[Stored items]
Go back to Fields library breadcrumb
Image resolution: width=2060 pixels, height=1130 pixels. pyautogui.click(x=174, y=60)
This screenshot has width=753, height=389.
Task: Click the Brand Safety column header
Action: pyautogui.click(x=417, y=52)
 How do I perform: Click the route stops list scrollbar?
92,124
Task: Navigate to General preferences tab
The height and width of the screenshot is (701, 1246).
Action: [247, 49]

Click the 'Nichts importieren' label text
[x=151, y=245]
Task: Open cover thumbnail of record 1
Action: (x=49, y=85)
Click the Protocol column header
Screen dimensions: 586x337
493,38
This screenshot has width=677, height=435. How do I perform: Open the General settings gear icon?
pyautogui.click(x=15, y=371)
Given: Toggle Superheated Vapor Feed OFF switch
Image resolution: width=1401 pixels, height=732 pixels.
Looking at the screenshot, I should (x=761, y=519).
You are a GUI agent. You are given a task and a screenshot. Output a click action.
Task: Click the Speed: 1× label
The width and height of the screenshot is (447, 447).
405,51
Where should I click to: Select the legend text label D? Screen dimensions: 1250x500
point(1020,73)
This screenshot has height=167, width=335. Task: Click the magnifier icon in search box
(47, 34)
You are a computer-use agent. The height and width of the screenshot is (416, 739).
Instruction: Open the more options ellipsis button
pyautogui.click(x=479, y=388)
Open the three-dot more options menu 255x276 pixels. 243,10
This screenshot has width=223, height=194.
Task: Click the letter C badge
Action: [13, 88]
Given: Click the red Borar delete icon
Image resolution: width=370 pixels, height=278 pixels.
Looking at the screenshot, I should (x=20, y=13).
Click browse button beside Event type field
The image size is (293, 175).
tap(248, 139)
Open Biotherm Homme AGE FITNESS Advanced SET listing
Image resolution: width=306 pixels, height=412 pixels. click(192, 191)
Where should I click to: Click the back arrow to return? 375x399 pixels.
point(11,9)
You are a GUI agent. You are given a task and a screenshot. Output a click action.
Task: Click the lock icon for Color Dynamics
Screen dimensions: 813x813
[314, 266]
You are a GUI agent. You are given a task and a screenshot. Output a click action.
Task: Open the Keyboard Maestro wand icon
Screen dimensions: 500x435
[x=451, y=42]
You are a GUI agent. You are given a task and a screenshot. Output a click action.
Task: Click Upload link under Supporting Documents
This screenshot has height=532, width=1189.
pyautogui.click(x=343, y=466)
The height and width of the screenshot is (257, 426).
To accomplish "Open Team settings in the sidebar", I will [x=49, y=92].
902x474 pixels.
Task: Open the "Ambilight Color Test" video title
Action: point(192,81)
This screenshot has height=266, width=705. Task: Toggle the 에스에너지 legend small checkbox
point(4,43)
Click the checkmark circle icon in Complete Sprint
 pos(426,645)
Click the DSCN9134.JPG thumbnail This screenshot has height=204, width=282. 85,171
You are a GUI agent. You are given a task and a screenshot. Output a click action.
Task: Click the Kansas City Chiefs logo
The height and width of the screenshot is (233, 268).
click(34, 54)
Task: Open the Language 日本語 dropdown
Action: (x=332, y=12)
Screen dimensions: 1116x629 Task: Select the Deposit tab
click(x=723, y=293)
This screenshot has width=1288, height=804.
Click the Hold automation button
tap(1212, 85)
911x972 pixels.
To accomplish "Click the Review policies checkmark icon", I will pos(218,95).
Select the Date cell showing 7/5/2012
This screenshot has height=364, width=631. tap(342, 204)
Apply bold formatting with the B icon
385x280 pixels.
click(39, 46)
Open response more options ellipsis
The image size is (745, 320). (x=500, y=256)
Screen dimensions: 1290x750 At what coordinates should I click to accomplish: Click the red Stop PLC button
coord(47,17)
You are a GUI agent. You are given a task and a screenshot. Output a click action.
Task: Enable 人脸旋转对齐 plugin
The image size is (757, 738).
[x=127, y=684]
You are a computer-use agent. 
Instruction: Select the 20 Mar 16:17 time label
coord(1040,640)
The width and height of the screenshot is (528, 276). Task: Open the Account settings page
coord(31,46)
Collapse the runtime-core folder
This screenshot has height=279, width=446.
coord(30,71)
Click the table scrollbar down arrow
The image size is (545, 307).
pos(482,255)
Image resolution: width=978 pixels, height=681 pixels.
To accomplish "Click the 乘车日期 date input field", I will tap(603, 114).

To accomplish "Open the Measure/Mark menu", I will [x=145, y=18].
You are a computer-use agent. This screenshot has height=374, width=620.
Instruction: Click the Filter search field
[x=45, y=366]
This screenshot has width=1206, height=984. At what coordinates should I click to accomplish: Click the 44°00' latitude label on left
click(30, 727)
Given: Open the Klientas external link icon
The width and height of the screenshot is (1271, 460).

**Brief:** Please make an exact copy of each record.

**Response area:**
Go back to Fields library breadcrumb
Image resolution: width=2060 pixels, height=1130 pixels. pyautogui.click(x=174, y=60)
This screenshot has width=753, height=389.
Task: Click the Brand Safety column header
Action: pyautogui.click(x=417, y=52)
 How do I perform: Click the route stops list scrollbar?
92,124
Task: Navigate to General preferences tab
The height and width of the screenshot is (701, 1246).
Action: [247, 49]

Click the 'Nichts importieren' label text
[x=151, y=245]
Task: Open cover thumbnail of record 1
Action: (x=49, y=85)
Click the Protocol column header
Screen dimensions: 586x337
493,38
This screenshot has width=677, height=435. How do I perform: Open the General settings gear icon?
pyautogui.click(x=15, y=371)
Given: Toggle Superheated Vapor Feed OFF switch
Image resolution: width=1401 pixels, height=732 pixels.
Looking at the screenshot, I should (x=761, y=519).
You are a GUI agent. You are given a task and a screenshot. Output a click action.
Task: Click the Speed: 1× label
The width and height of the screenshot is (447, 447).
405,51
Where should I click to: Select the legend text label D? Screen dimensions: 1250x500
point(1020,73)
This screenshot has height=167, width=335. Task: Click the magnifier icon in search box
(47, 34)
You are a computer-use agent. The height and width of the screenshot is (416, 739).
Instruction: Open the more options ellipsis button
pyautogui.click(x=479, y=388)
Open the three-dot more options menu 255x276 pixels. 243,10
This screenshot has width=223, height=194.
Task: Click the letter C badge
Action: [13, 88]
Given: Click the red Borar delete icon
Image resolution: width=370 pixels, height=278 pixels.
Looking at the screenshot, I should (x=20, y=13).
Click browse button beside Event type field
The image size is (293, 175).
tap(248, 139)
Open Biotherm Homme AGE FITNESS Advanced SET listing
Image resolution: width=306 pixels, height=412 pixels. click(192, 191)
Where should I click to: Click the back arrow to return? 375x399 pixels.
point(11,9)
You are a GUI agent. You are given a task and a screenshot. Output a click action.
Task: Click the lock icon for Color Dynamics
Screen dimensions: 813x813
[314, 266]
You are a GUI agent. You are given a task and a screenshot. Output a click action.
Task: Open the Keyboard Maestro wand icon
Screen dimensions: 500x435
[x=451, y=42]
You are a GUI agent. You are given a task and a screenshot. Output a click action.
Task: Click Upload link under Supporting Documents
This screenshot has height=532, width=1189.
pyautogui.click(x=343, y=466)
The height and width of the screenshot is (257, 426).
To accomplish "Open Team settings in the sidebar", I will [x=49, y=92].
902x474 pixels.
Task: Open the "Ambilight Color Test" video title
Action: point(192,81)
This screenshot has height=266, width=705. Task: Toggle the 에스에너지 legend small checkbox
point(4,43)
Click the checkmark circle icon in Complete Sprint
 pos(426,645)
Click the DSCN9134.JPG thumbnail This screenshot has height=204, width=282. 85,171
You are a GUI agent. You are given a task and a screenshot. Output a click action.
Task: Click the Kansas City Chiefs logo
The height and width of the screenshot is (233, 268).
click(34, 54)
Task: Open the Language 日本語 dropdown
Action: (x=332, y=12)
Screen dimensions: 1116x629 Task: Select the Deposit tab
click(x=723, y=293)
This screenshot has width=1288, height=804.
Click the Hold automation button
tap(1212, 85)
911x972 pixels.
To accomplish "Click the Review policies checkmark icon", I will pos(218,95).
Select the Date cell showing 7/5/2012
This screenshot has height=364, width=631. tap(342, 204)
Apply bold formatting with the B icon
385x280 pixels.
click(39, 46)
Open response more options ellipsis
The image size is (745, 320). (x=500, y=256)
Screen dimensions: 1290x750 At what coordinates should I click to accomplish: Click the red Stop PLC button
coord(47,17)
You are a GUI agent. You are given a task and a screenshot. Output a click action.
Task: Enable 人脸旋转对齐 plugin
The image size is (757, 738).
[x=127, y=684]
You are a computer-use agent. 
Instruction: Select the 20 Mar 16:17 time label
coord(1040,640)
The width and height of the screenshot is (528, 276). Task: Open the Account settings page
coord(31,46)
Collapse the runtime-core folder
This screenshot has height=279, width=446.
coord(30,71)
Click the table scrollbar down arrow
The image size is (545, 307).
pos(482,255)
Image resolution: width=978 pixels, height=681 pixels.
To accomplish "Click the 乘车日期 date input field", I will tap(603, 114).

To accomplish "Open the Measure/Mark menu", I will [x=145, y=18].
You are a computer-use agent. This screenshot has height=374, width=620.
Instruction: Click the Filter search field
[x=45, y=366]
This screenshot has width=1206, height=984. At what coordinates should I click to accomplish: Click the 44°00' latitude label on left
click(30, 727)
Given: Open the Klientas external link icon
The width and height of the screenshot is (1271, 460).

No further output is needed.